Oil climbs slightly on bargain hunting

Following a weekly loss that saw futures trade around their weakest levels since early January, oil futures inched higher in the early part of Monday’s Asian session as traders saw an opportunity to perhaps grab crude on the cheap. On the New York Mercantile Exchange, light, sweet crude futures for April delivery rose 0.03% to USD93.16 per barrel in Asian trading Monday. On the New York Mercantile Exchange, light sweet crude futures for delivery in April rose 0.5% Friday to settle the week at USD93.33 a barrel by close of trade. On the week, New York-traded oil futures lost 2.7%. Oil futures, as was the case with gold and other dollar-denominated commodities, came under pressure on speculation the Federal Reserve is mulling an end to its money-printing endeavors that have previously boosted stocks and other riskier assets such as oil. With traders thinking that oil, gold and other commodities could be in for a near-term pullback, the U.S. dollar’s status as a safe-haven has proven appealing.
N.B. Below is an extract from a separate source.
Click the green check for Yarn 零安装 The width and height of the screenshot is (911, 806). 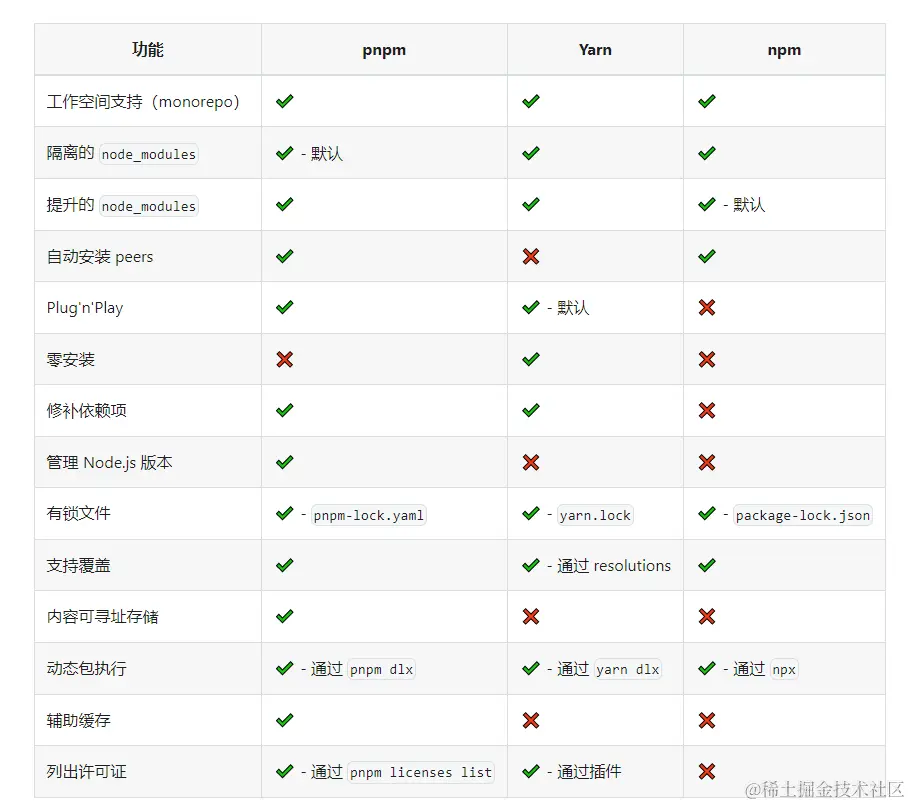(531, 359)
The U.S. Dollar Index, which tracks the performance of the greenback against a basket of six other major currencies, ended the week at 81.55, the strongest level since August 30. Futures were also pressured by news that Saudi Arabia, the largest producer in the Organization of Petroleum Exporting Countries, may increase output to avoid demand destruction at the hands of higher prices. Speaking of OPEC, Iran is set to meet with the U.S. and five other nations later today in Kazakhstan. Iran has been under sanctions from the West regarding its pursuit of a nuclear agenda and those sanctions have crippled the country’s ability to receive dollars or euros for the sale of crude to foreign buyers. Meanwhile, Oil & Gas UK forecast that country’s oil production will slip 3% to 6% this year due to issues in the North Sea before rising next year. Elsewhere, Brent for April delivery fell 0.22% to USD114 per barrel on the ICE Futures Exchange.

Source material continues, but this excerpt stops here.